→ **What needs to be done**: Filter these entries so that only lines with the word "checkbox" remain.

→ **Source data**:
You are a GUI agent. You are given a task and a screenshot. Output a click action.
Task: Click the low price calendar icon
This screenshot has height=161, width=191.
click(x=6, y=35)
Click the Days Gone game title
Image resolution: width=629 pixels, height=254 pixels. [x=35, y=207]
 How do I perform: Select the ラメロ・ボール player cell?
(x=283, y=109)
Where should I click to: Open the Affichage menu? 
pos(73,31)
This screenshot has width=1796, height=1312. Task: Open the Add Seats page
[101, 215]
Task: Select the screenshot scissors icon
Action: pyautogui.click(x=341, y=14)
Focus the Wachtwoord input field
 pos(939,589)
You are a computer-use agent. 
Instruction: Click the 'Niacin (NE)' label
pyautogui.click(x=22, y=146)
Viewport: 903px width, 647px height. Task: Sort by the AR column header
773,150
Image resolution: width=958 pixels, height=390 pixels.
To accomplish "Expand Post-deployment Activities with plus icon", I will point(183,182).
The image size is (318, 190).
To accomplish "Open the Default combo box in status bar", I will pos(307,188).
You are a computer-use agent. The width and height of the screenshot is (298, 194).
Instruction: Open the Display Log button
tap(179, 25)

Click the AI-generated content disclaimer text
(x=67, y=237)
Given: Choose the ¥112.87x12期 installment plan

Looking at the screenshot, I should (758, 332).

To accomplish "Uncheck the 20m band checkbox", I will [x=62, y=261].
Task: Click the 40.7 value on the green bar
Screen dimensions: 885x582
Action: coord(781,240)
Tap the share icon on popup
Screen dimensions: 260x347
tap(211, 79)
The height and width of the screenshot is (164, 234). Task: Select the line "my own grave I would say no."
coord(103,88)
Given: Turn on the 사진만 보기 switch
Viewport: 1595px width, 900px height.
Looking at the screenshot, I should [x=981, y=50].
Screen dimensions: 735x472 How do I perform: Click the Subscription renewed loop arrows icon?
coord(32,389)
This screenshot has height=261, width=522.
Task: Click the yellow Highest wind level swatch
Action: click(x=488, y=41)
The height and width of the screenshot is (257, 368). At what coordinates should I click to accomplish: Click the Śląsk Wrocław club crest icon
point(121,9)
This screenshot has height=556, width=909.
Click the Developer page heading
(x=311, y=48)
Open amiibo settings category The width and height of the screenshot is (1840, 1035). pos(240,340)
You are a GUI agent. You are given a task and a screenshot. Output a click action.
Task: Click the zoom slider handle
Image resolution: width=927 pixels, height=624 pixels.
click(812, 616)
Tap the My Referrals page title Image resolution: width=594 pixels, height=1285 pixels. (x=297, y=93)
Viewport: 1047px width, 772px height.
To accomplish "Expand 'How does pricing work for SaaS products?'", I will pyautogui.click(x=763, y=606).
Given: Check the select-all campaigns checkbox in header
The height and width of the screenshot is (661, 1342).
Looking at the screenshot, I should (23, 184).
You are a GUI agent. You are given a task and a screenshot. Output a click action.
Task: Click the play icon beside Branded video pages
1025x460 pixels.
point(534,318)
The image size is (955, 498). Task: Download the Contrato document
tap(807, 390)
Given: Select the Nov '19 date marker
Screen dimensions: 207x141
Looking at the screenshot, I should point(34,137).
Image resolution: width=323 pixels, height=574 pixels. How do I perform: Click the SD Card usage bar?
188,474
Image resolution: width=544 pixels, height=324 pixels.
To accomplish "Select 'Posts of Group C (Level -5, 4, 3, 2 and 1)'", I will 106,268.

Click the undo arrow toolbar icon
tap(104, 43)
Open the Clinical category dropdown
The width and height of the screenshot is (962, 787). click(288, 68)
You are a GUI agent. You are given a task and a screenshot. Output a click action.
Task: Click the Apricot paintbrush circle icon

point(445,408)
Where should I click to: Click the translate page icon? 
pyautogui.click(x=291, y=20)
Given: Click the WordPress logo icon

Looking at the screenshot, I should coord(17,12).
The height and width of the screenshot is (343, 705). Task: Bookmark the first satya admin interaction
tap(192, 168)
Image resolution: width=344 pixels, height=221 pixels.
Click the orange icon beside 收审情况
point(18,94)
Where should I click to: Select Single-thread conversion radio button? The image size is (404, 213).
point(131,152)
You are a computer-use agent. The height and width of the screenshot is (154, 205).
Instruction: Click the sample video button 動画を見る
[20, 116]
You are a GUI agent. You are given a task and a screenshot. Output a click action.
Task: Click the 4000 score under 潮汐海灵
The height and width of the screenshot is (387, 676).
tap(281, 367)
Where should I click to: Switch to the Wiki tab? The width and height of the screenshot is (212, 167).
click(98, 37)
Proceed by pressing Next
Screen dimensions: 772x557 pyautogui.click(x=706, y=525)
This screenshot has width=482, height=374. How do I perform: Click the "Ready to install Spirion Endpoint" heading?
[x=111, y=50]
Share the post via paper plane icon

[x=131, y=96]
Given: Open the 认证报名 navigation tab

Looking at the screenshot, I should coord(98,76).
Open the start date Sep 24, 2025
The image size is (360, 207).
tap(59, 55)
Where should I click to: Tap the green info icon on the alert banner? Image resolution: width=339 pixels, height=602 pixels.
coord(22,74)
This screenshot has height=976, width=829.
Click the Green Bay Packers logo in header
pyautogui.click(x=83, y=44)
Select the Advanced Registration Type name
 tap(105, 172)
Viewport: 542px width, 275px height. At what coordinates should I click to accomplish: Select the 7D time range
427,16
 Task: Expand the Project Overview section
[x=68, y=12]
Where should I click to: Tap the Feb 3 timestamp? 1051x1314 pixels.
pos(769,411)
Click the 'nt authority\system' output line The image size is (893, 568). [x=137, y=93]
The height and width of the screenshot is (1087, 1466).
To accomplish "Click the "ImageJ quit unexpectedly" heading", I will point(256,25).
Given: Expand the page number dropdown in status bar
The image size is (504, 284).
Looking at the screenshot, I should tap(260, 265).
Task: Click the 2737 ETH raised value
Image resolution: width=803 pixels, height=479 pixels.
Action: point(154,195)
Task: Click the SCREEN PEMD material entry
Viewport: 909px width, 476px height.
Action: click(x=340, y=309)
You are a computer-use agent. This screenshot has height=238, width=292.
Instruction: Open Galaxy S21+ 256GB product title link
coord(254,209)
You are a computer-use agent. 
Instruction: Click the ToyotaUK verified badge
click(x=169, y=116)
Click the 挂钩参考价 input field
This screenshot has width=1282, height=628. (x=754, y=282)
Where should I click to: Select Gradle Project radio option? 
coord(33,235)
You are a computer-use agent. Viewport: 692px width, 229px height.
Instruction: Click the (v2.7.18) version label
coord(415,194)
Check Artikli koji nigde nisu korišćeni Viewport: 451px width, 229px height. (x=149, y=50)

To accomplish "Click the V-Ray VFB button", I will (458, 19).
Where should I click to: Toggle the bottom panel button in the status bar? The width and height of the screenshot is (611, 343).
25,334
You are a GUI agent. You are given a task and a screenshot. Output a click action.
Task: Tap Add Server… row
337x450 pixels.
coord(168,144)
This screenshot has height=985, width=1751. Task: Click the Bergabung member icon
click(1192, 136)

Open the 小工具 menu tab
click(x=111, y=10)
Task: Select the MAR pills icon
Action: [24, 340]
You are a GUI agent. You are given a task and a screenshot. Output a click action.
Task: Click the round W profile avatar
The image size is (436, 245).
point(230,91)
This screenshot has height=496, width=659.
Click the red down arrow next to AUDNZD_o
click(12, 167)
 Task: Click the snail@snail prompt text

→ **Answer space**:
To accomplish "Uncheck the 20m band checkbox", I will [x=62, y=261].
Given: Check the select-all campaigns checkbox in header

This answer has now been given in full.